* [AIM] Convert the lines below into a numbered list, omitting blank lines and leaving out the pictures.

* [RECORDS FOR PROCESSING]

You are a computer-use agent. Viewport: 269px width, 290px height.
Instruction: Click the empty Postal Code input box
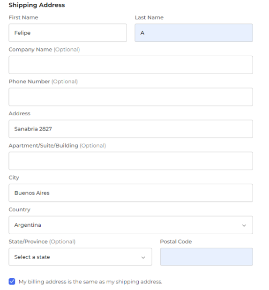tap(207, 257)
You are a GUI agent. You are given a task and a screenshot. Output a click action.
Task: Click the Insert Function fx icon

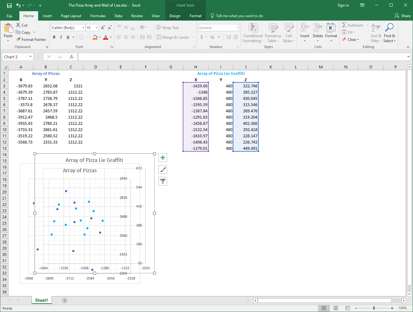point(72,57)
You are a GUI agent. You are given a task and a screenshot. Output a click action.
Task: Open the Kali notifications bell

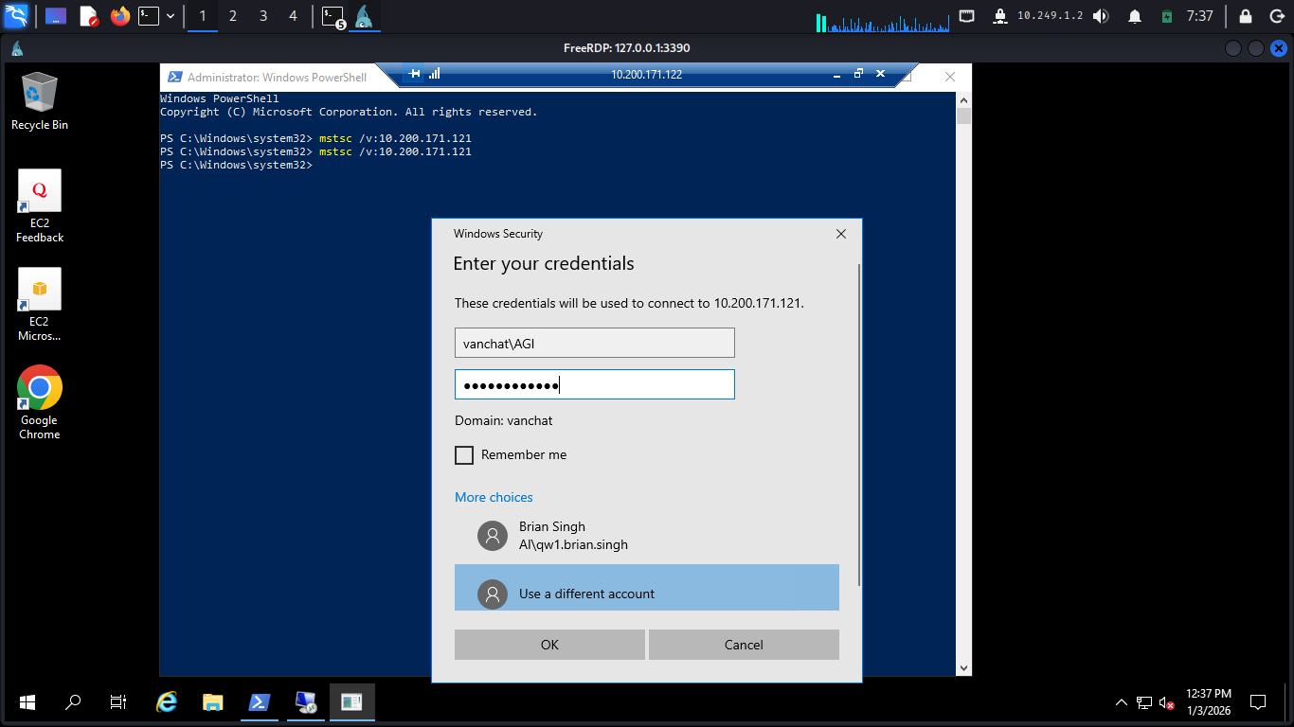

* [FULL OUTPUT]
1. You are a computer-use agent. Viewport: 269px width, 290px height.
2. Instruction: Click the empty Postal Code input box
3. tap(207, 257)
4. You are a GUI agent. You are given a task and a screenshot. Output a click action.
5. Task: Click the Insert Function fx icon
6. point(72,57)
7. You are a GUI agent. You are given a task and a screenshot. Output a click action.
8. Task: Open the Kali notifications bell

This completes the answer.